(Screenshot grounding data)
==================================================

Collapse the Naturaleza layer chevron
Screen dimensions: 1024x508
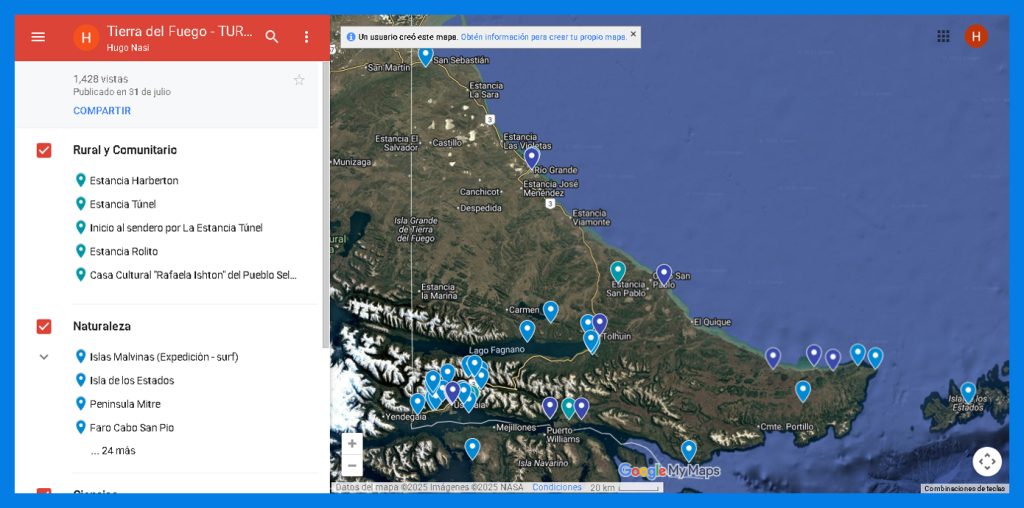click(x=44, y=357)
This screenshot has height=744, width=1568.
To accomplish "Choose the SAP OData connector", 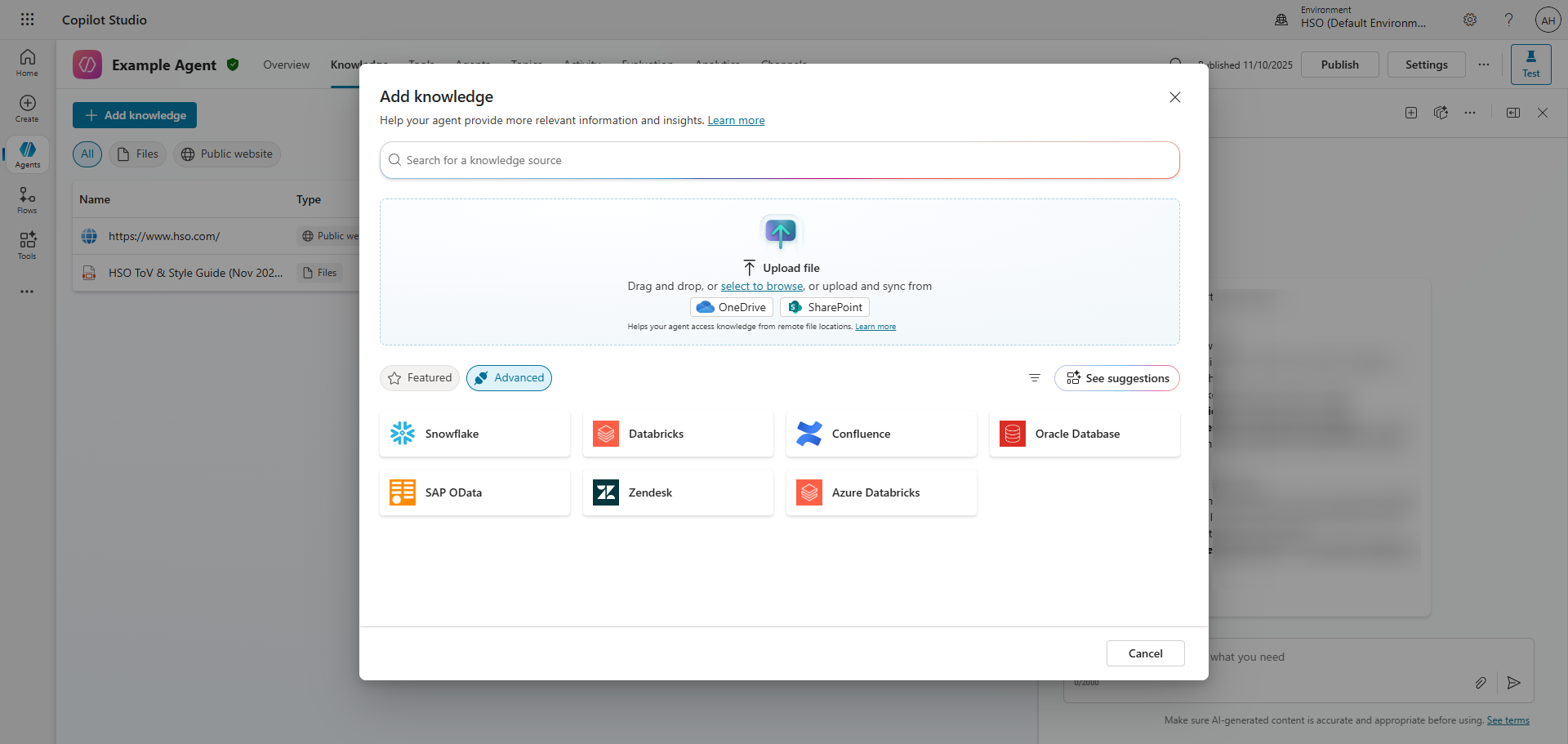I will point(474,492).
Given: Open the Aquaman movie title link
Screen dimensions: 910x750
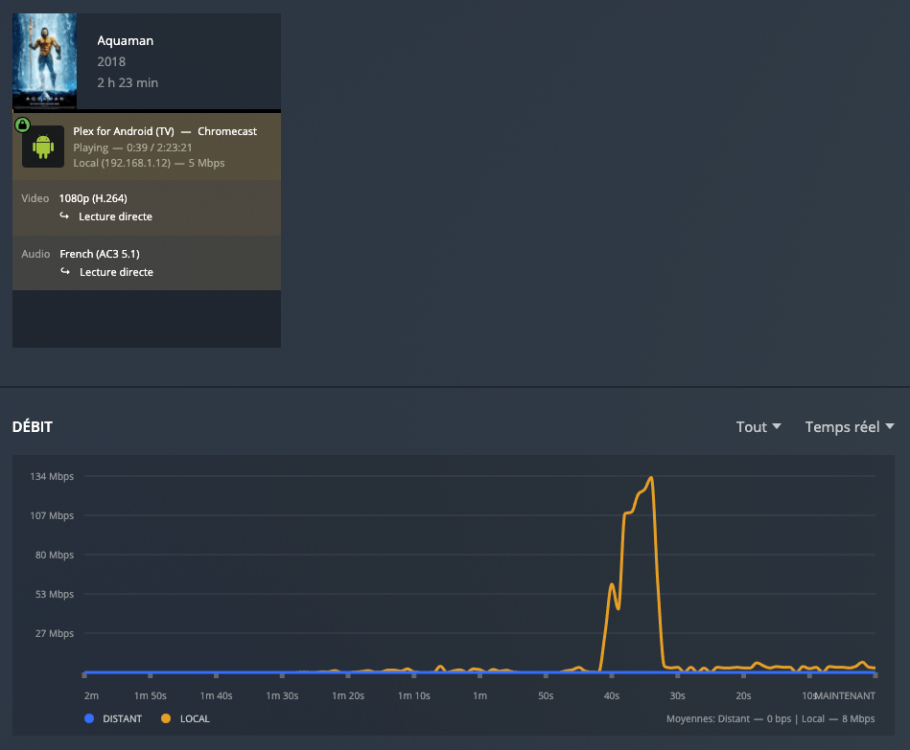Looking at the screenshot, I should (x=125, y=41).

==================================================

**Task instructions**
Which lines run from the one containing "Given: Open the Aquaman movie title link" to the end of the data above? Set down those lines exactly, and only those, without any pictures.

**Written reply**
Given: Open the Aquaman movie title link
Screen dimensions: 910x750
Looking at the screenshot, I should (x=125, y=41).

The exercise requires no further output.